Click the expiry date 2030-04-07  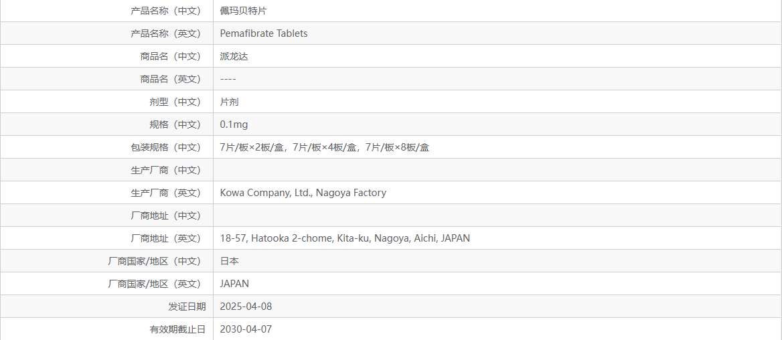point(246,329)
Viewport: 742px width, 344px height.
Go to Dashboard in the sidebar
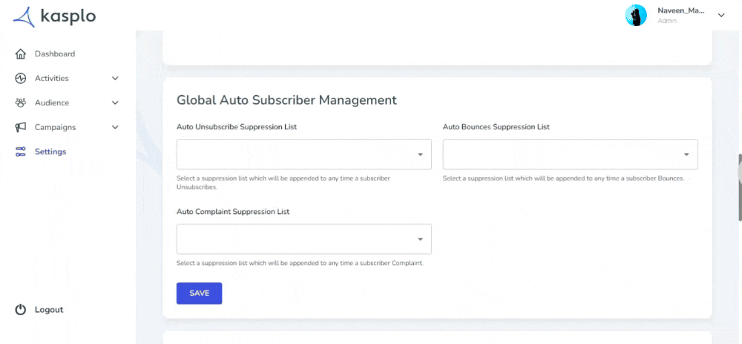(x=55, y=54)
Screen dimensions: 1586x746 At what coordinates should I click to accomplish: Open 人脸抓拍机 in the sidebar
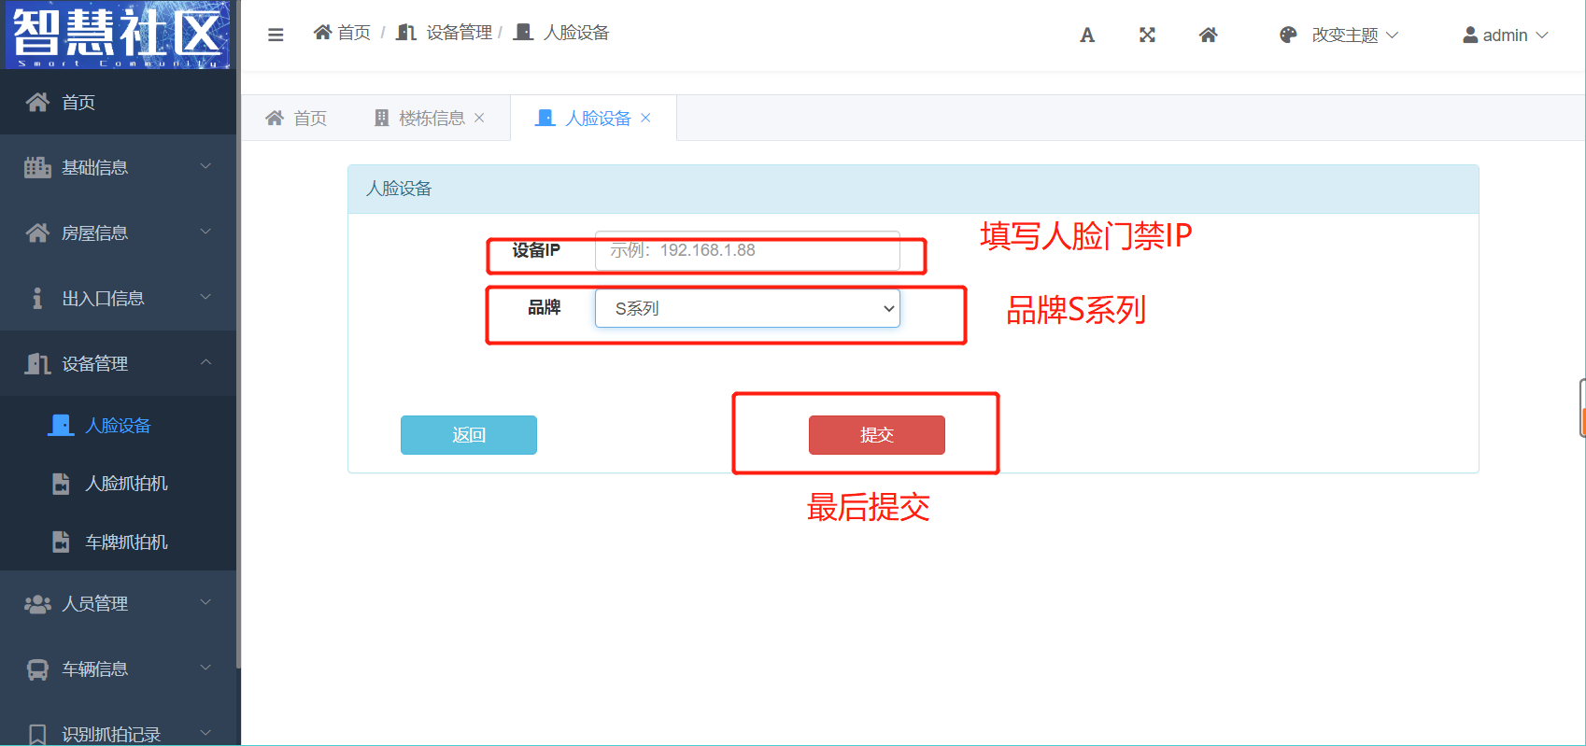click(126, 484)
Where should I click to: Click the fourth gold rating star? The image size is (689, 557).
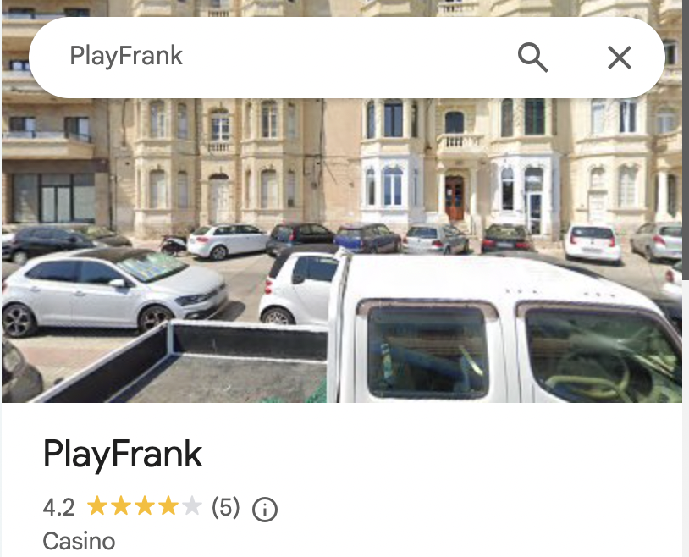coord(168,506)
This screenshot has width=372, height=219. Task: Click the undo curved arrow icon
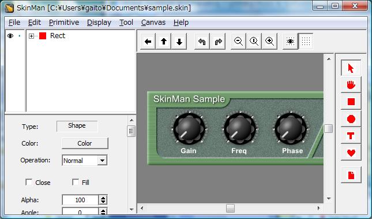pos(202,42)
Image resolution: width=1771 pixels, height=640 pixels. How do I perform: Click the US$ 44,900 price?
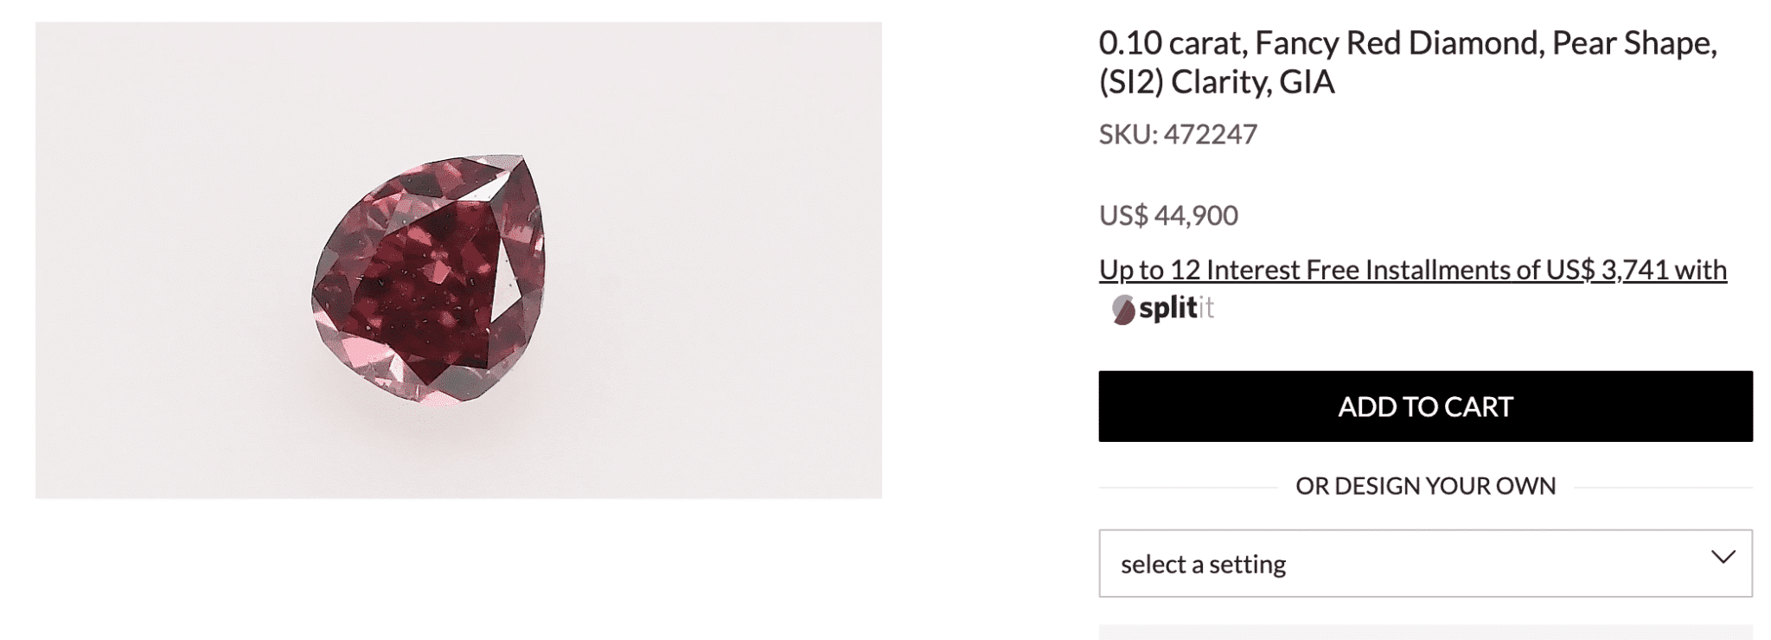1168,215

§ **AIM OF THE TASK**: Copy word for word everything from the line with "Where should I" through the end of the data, and leave the pictures out.

§ **COMPLETE RESPONSE**:
Where should I click to: Click the fourth gold rating star? The image size is (689, 557).
coord(168,506)
This screenshot has width=372, height=219. Task: Click the undo curved arrow icon
pos(202,42)
Image resolution: width=1771 pixels, height=640 pixels. How do I perform: Click the US$ 44,900 price?
1168,215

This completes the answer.